Top of PROVIDED TEXT

Nuclear fuel experiment demonstrates how liquid plutonium oxide behaves at the hottest temperatures

The 2011 accident at the Fukushima-Daiichi plant in Japan inspired extensive research and analysis that elevated nuclear energy into a standard bearer for safety. It also inspired a number of studies at the U.S. Department of Energy's (DOE) Argonne National Laboratory. Scientists want to look more closely at nuclear fuel materials to better understand how they will behave at extremely high temperatures.

In 2014, using the bright X-rays of beamline 6-ID-D at Argonne's Advanced Photon Source (APS), a DOE Office of Science user facility, a multidisciplinary team measured and published the structure of molten uranium dioxide (UO₂). This material is a major component of the fuel used in nuclear reactors around the world. In addition to providing answers, the experiment raised questions about how liquid plutonium oxide (PuO₂) and other mixed oxide fuels being considered for use in next-generation reactors would behave at similarly high temperatures.

Experimental study of PuO₂ raises many more safety concerns. However, the team at Argonne believed there was a fundamental need for data for actinide oxides. They took on the difficult task of designing an experiment that could overcome the complex challenges that accompany the study of PuO₂.

The results of their work will help scientists and engineers model, design and construct clean nuclear energy systems that continue an impressive safety legacy.

The team of Argonne chemical engineers and physicists, in collaboration with Stephen Wilke and Rick Weber of Materials Development, Inc., and others, published the results of their experiment, "Plutonium oxide melt structure and covalency," in the April 2024 issue of Nature Materials.

"Argonne is probably the only place in the world capable of performing this very difficult type of experiment," said Argonne Senior Physicist Chris Benmore. "We demonstrated the proof of principle in 2014 with UO₂, and it took us until now to expand the capability to PuO₂. The experiments involve complex instrumentation operating at extreme conditions."

Benmore helped design the experimental X-ray chamber, perform the X-ray measurements, and analyze and model the X-ray data. Mark Williamson, division director of Argonne's Chemical and Fuel Cycle Technologies (CFCT) division, assisted in the chamber design and safety analysis for the APS experiments, and guided a CFCT team who synthesized the samples for the experiments. Materials Development, Inc. developed the instrument for the measurements and made necessary safety adjustments that made the instrument more suitable for the PuO₂ experiment.

Bottom of PROVIDED TEXT

◆ **WHAT THE TASK REQUIRES**
Quote the passage of the plutonium oxide article word for word, starting at "Nuclear fuel experiment" and stopping after "extremely high temperatures.".

Top of DATASET EXCERPTS

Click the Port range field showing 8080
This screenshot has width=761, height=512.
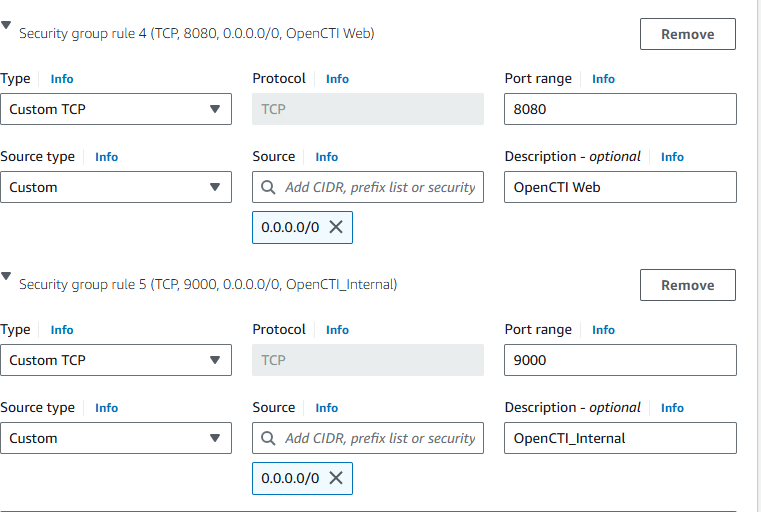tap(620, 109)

Bottom of DATASET EXCERPTS
Top of DATASET EXCERPTS

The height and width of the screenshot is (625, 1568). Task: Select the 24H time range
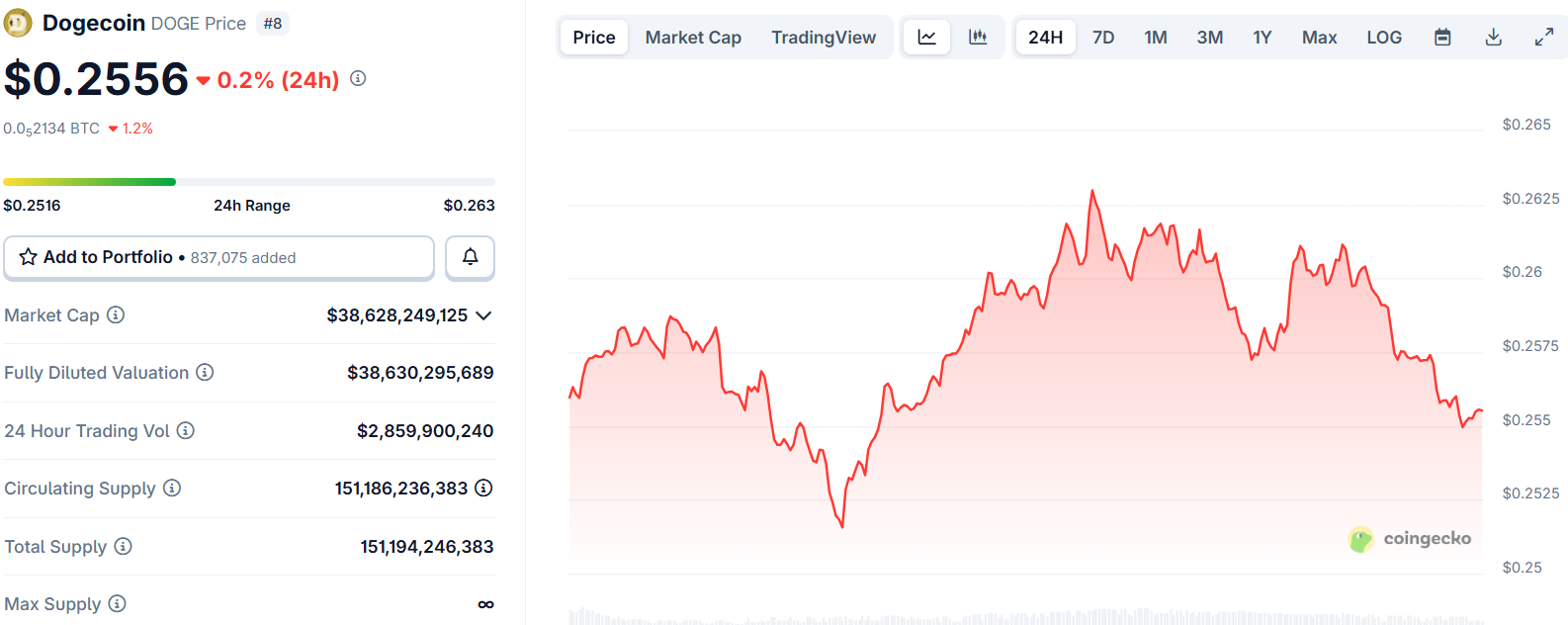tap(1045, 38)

Bottom of DATASET EXCERPTS

◆ **COMPLETED EXERCISE**
Nuclear fuel experiment demonstrates how liquid plutonium oxide behaves at the hottest temperatures

The 2011 accident at the Fukushima-Daiichi plant in Japan inspired extensive research and analysis that elevated nuclear energy into a standard bearer for safety. It also inspired a number of studies at the U.S. Department of Energy's (DOE) Argonne National Laboratory. Scientists want to look more closely at nuclear fuel materials to better understand how they will behave at extremely high temperatures.